The traffic was monstrous. My GPS would tell me my travel time from one location to another was 40 minutes. After driving for 30 minutes, the GPS would say the travel time was 38 minutes. Ten minutes later it would be 37 minutes. Mostly, the GPS was just guessing.

Of course, these are just things. The real treat in Philadelphia are the people. Their reputation for rudeness is totally deserved.

My first real encounter came at the airport. My friend from North Carolina flew up to join us for a Phillies game. I was in the pickup area and he was about 20 steps away when a cop smacked my windows and yelled “Mooove ya kah.” I said my friend is right there, he replied “Mooove ya kah now.”

We also got to witness the reality which is Philadelphia sports fans. My little league baseball team was nicknamed the Phillies, so I have always kind of had a soft spot for the team. We went to the game. The stadium is beautiful and it was a great place to watch. But the Phillies pitcher was struggling and gave up six runs in the first three innings. The fans booed him – loudly. After another home run given up, the manager came out and pulled him. As the pitcher walked to the dugout, I was expecting gentle applause, as would be normal in Kansas City, instead the booing was even louder than after the home run.

The Phillies lost the game and I was kind of disappointed until we were walking out. We walked past a replica of their two World Series trophies. The first was from 1980, a trophy which should be in Kansas City, so suddenly I felt pretty good about the Philadelphia loss. You might think 41 years is a pretty long time to hold a grudge. Not in my book.

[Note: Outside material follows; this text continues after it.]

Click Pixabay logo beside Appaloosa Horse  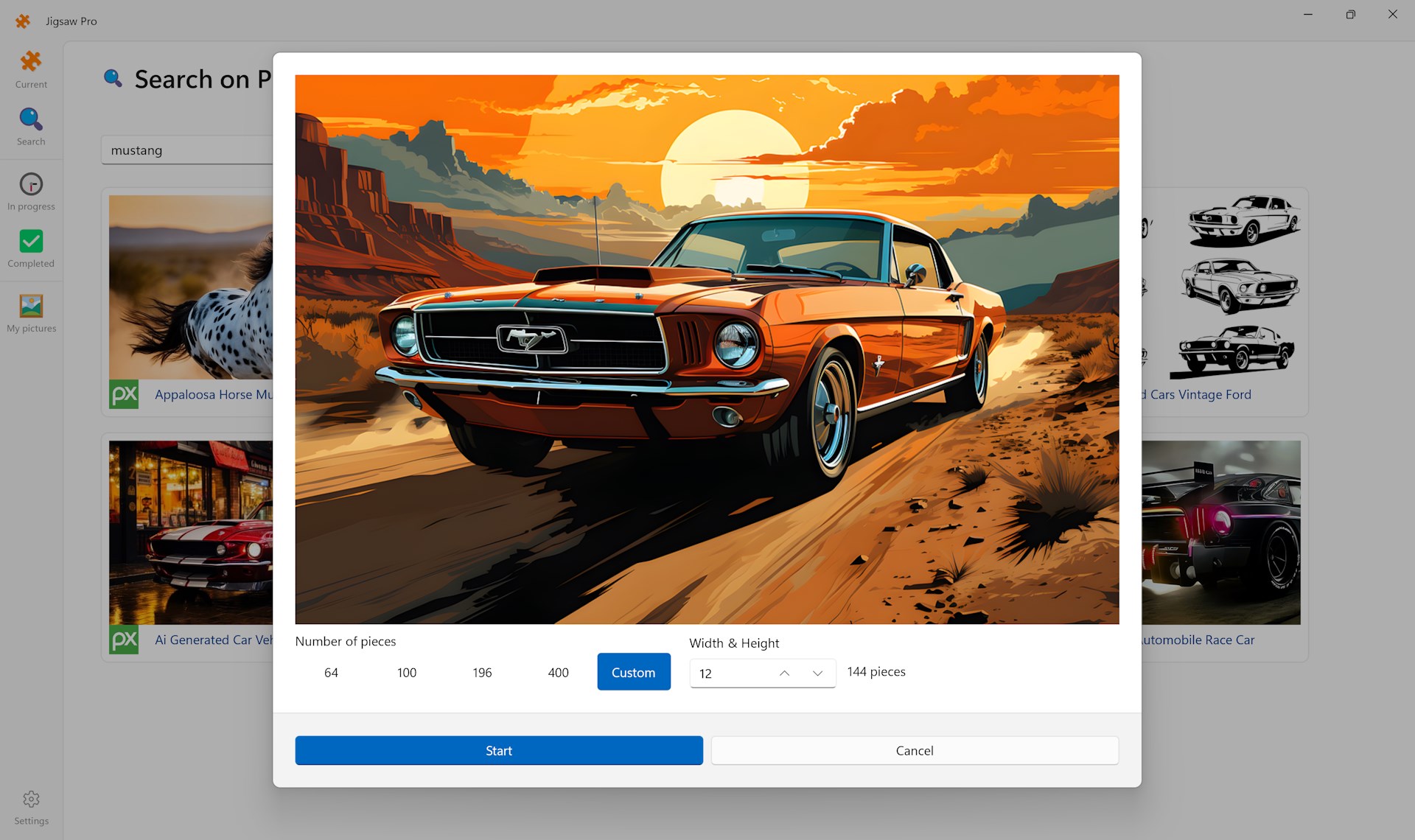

Although we didn’t get into Independence Hall, I did get my picture taken with the Rocky Balboa statue and I got to visit
the real “Paddy’s Pub” for those “It’s Always Sunny in Philadelphia” fans.

I was also fascinated to see the Navy Yards where real ships were either being repaired or retired. It was also fascinating to see row houses and the dugout, old buildings. It was pretty clear we weren’t in the Midwest.

As a vacation, it was fun. Would I do it again? Probably not. We know that W.C. Fields said he “would rather be in Philadelphia” than dead, but he had another quote probably which I can now appreciate: “I spent a year in Philadelphia. I think it was a Sunday.”